-- Opening Marker --

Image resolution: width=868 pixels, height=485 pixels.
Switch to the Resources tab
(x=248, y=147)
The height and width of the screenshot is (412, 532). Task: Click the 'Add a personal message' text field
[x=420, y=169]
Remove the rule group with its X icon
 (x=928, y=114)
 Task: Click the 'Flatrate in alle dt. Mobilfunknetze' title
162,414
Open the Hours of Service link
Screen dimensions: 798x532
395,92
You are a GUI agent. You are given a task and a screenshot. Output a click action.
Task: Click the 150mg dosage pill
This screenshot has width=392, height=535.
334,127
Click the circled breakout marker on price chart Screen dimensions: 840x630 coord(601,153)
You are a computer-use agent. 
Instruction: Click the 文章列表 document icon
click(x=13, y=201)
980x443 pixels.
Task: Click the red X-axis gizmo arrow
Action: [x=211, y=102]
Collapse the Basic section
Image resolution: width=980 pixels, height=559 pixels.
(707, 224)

-- Closing Marker --

Try it. Print every record above once more, exactly as written.

Expected output.
Image resolution: width=868 pixels, height=485 pixels.
Switch to the Resources tab
(x=248, y=147)
The height and width of the screenshot is (412, 532). Task: Click the 'Add a personal message' text field
[x=420, y=169]
Remove the rule group with its X icon
 (x=928, y=114)
 Task: Click the 'Flatrate in alle dt. Mobilfunknetze' title
162,414
Open the Hours of Service link
Screen dimensions: 798x532
395,92
You are a GUI agent. You are given a task and a screenshot. Output a click action.
Task: Click the 150mg dosage pill
This screenshot has width=392, height=535.
334,127
Click the circled breakout marker on price chart Screen dimensions: 840x630 coord(601,153)
You are a computer-use agent. 
Instruction: Click the 文章列表 document icon
click(x=13, y=201)
980x443 pixels.
Task: Click the red X-axis gizmo arrow
Action: [x=211, y=102]
Collapse the Basic section
Image resolution: width=980 pixels, height=559 pixels.
(707, 224)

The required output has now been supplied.